'''

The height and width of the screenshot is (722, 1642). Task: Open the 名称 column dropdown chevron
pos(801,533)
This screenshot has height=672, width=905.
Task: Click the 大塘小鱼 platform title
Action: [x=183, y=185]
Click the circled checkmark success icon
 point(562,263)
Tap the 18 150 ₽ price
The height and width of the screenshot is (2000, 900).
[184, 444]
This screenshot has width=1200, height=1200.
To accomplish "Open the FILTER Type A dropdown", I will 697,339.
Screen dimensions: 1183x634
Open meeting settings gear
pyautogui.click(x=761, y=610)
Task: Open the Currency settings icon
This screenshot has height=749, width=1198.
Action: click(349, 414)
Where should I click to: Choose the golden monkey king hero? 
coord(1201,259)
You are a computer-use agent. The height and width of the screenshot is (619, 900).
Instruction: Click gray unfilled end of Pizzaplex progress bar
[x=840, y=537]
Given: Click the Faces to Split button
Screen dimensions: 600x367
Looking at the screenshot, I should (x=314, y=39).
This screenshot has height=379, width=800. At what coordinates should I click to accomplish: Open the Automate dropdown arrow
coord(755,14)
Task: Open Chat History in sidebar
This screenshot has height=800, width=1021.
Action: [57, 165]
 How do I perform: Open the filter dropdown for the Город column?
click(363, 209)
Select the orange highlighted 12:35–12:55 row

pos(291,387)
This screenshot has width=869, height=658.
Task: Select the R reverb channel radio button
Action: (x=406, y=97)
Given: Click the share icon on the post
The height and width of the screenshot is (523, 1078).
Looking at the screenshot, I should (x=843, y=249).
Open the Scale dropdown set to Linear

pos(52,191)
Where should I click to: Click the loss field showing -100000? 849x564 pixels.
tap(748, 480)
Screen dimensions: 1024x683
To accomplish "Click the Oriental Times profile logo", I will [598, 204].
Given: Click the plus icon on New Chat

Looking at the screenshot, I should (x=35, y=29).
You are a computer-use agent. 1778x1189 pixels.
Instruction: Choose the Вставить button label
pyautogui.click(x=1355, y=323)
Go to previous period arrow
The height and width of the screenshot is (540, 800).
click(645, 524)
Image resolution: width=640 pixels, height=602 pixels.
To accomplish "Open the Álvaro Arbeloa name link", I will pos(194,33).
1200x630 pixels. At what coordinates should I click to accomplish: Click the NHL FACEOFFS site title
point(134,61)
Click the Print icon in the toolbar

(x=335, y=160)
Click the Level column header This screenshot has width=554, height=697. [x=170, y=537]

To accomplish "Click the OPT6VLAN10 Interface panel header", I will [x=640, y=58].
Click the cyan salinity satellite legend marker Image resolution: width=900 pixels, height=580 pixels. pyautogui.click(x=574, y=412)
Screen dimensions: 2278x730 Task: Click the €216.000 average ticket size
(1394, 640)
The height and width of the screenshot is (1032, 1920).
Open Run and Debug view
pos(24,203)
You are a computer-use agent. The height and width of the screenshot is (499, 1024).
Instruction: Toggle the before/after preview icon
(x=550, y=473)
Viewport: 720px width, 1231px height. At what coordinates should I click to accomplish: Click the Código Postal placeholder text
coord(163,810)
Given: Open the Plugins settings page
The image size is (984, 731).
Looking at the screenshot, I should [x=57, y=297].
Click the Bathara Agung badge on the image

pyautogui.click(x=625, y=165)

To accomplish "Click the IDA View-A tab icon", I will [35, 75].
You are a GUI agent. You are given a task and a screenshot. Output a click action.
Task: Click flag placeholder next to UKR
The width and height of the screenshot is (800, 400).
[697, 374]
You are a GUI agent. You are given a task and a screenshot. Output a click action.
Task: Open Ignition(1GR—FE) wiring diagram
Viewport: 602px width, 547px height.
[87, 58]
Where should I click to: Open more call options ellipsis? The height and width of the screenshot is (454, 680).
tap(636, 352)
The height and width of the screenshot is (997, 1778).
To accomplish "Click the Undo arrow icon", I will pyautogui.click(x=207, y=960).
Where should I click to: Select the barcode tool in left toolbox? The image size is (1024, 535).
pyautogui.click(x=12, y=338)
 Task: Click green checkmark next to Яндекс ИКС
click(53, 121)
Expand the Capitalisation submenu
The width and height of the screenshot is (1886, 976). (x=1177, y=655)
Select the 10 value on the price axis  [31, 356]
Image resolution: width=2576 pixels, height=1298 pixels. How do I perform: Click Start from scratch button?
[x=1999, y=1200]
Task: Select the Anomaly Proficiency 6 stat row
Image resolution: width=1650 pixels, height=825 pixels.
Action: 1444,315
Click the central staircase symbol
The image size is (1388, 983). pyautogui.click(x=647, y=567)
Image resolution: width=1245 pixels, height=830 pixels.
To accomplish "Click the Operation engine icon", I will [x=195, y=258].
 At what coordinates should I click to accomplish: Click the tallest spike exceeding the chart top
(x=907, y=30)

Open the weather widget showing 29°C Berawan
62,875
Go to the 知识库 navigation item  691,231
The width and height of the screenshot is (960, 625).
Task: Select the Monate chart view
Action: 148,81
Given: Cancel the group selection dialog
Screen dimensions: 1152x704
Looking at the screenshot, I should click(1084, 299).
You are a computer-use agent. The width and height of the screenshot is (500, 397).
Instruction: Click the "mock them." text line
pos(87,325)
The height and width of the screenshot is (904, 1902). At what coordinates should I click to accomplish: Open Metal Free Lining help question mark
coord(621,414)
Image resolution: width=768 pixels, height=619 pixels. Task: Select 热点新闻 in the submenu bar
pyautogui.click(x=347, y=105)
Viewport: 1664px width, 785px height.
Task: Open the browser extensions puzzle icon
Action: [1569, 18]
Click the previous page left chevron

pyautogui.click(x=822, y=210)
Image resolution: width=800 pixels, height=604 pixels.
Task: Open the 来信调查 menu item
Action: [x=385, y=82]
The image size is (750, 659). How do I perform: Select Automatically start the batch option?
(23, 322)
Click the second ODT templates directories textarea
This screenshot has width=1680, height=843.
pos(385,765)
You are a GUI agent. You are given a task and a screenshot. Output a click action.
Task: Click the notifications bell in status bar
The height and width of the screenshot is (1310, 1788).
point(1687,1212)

'''

● PROBLEM REQUIREMENTS: Each line of the material with the word "header" in it should be listed.

● SOLUTION TO THE PROBLEM:
Click the Level column header This screenshot has width=554, height=697. [x=170, y=537]
To accomplish "Click the OPT6VLAN10 Interface panel header", I will [x=640, y=58].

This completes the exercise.